Written task 1 —
Reproduce the Coriolan review below in full, word for word.

Text excerpt —
┌──
There are 62 reviews of Coriolan by Guerlain.

Let's start with the positives: Coriolan is carefully made, with its construction exemplifying a degree of thoughtfulness worthy of the Guerlain name. The transitions here are exceptionally delicate and effortless; there's no rough patch, no hint of strain.

But--moving on to the negatives--all this lovely perfumery boils down to some nice stagecraft in service of a fairly boring play. There's nothing particularly vivid or memorable about the journey this light, green, herbal scent takes. What makes the Guerlain classics great is not just the care with which they're made, but their sense of well-developed theatricality, moving from distinctive effect to distinctive effect.

There are no striking effects here. The citrus-floral opening is a capably made version of the dandyish florals that show up in the 1990s, but there's nothing arresting about it. Many simpler or more direct compositions with similar openings achieve more distinction, even if they're less sophisticated. One it moves towards the central chypre-y accord, it feels even more familiar, and it's too subdued to present itself as one of the better variations on this style. The Guerlinade drydown is nice, but there are a lot of Guerlinade drydowns to choose from, and I'm not sure I find reason to prefer Coriolan's version over the others.
└──
Written task 2 —
Tally the lines in the rows below that contain the word "This", and give only that number.

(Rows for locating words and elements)
┌──
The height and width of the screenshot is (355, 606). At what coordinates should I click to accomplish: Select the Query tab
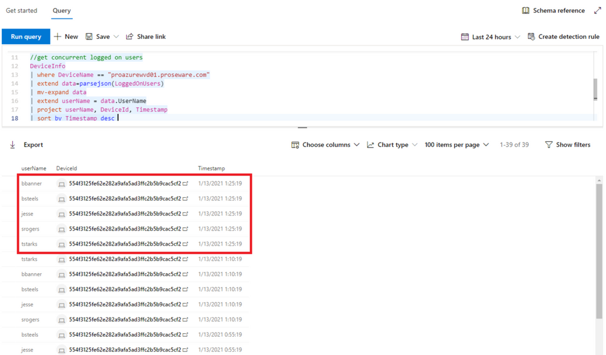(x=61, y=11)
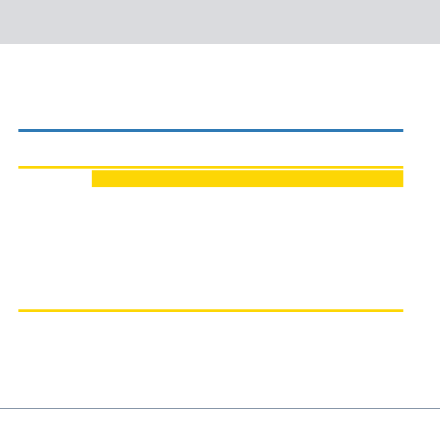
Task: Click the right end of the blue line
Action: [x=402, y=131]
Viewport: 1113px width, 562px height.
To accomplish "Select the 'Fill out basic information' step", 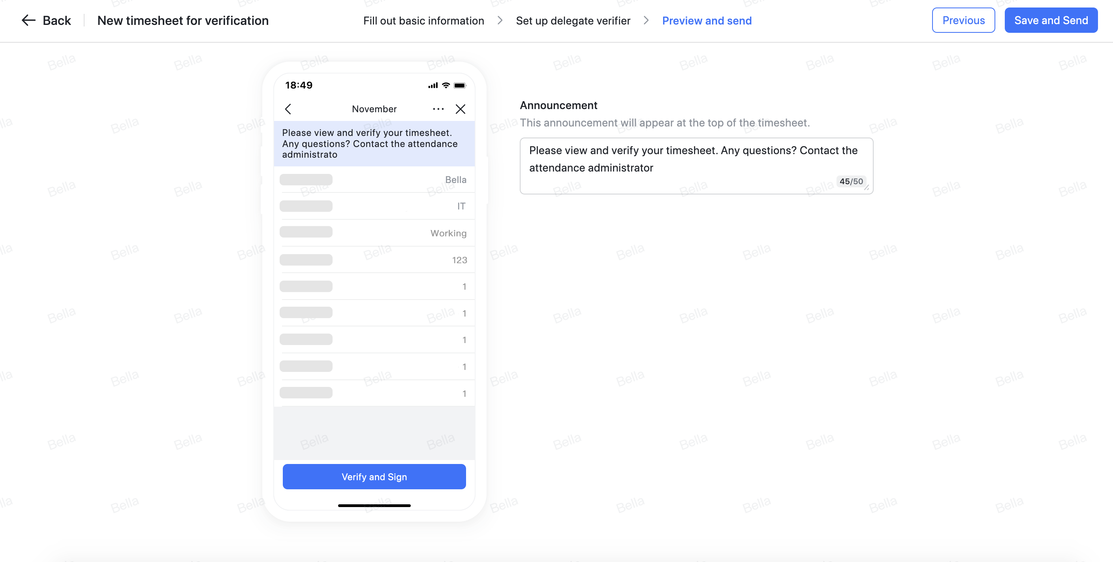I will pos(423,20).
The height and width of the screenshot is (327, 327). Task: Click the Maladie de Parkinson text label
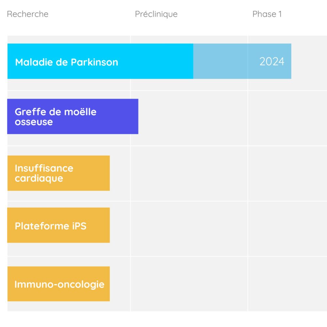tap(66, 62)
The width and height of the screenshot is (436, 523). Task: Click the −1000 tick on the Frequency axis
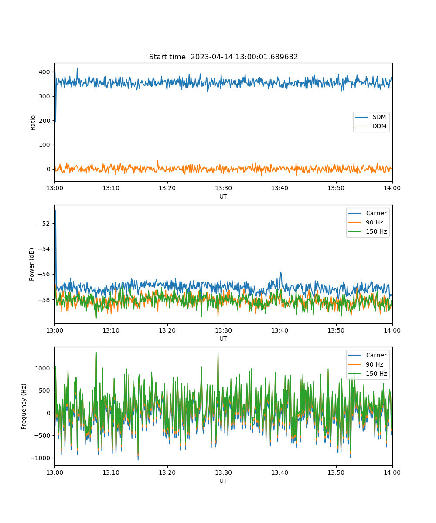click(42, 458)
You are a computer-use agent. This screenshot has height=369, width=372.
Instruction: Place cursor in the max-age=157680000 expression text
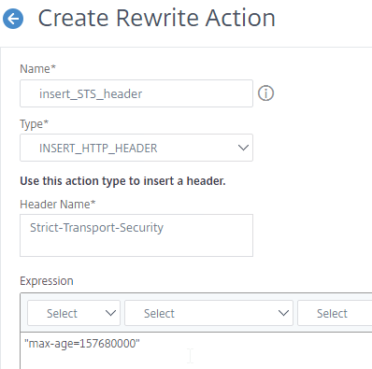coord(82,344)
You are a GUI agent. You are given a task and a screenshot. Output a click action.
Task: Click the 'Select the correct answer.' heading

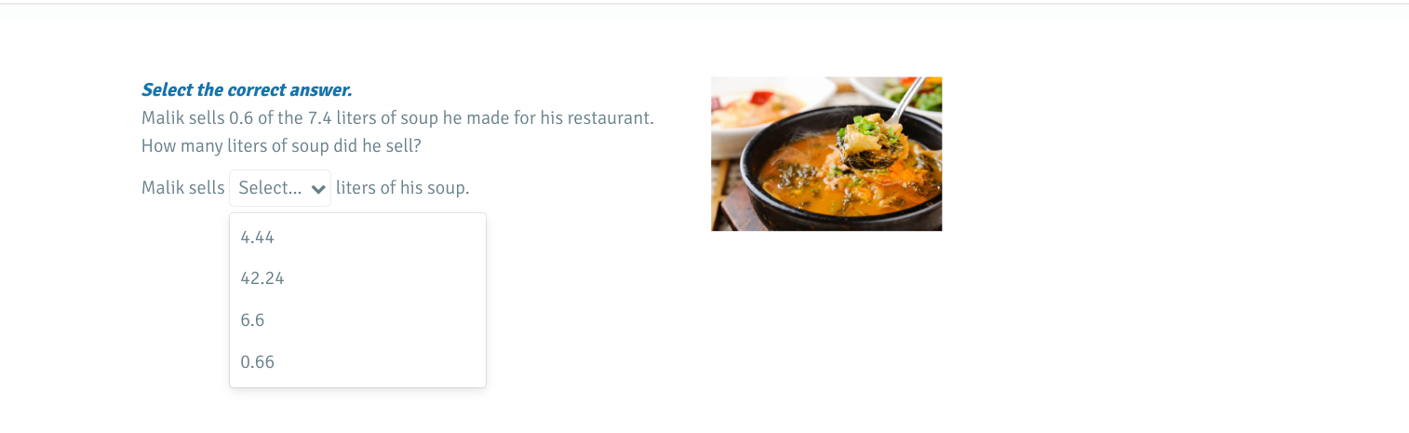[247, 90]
└──
┌──
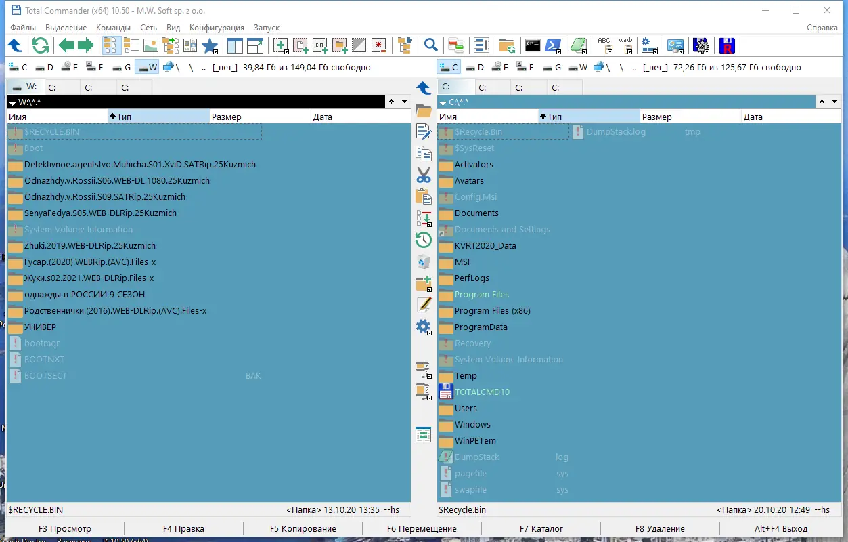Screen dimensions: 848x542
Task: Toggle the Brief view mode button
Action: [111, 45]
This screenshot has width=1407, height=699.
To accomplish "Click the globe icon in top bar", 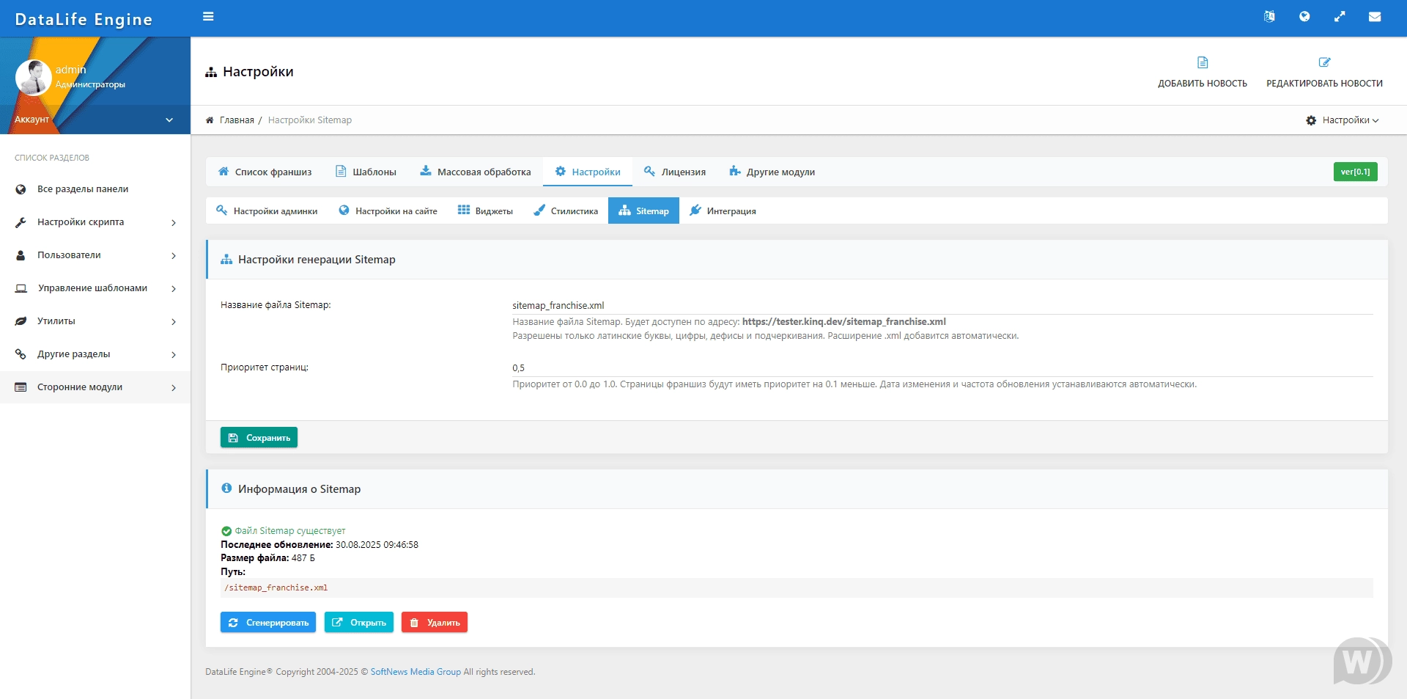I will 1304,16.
└──
Result 1 —
There are 62 reviews of Coriolan by Guerlain.

Let's start with the positives: Coriolan is carefully made, with its construction exemplifying a degree of thoughtfulness worthy of the Guerlain name. The transitions here are exceptionally delicate and effortless; there's no rough patch, no hint of strain.

But--moving on to the negatives--all this lovely perfumery boils down to some nice stagecraft in service of a fairly boring play. There's nothing particularly vivid or memorable about the journey this light, green, herbal scent takes. What makes the Guerlain classics great is not just the care with which they're made, but their sense of well-developed theatricality, moving from distinctive effect to distinctive effect.

There are no striking effects here. The citrus-floral opening is a capably made version of the dandyish florals that show up in the 1990s, but there's nothing arresting about it. Many simpler or more direct compositions with similar openings achieve more distinction, even if they're less sophisticated. One it moves towards the central chypre-y accord, it feels even more familiar, and it's too subdued to present itself as one of the better variations on this style. The Guerlinade drydown is nice, but there are a lot of Guerlinade drydowns to choose from, and I'm not sure I find reason to prefer Coriolan's version over the others.

Result 2 —
2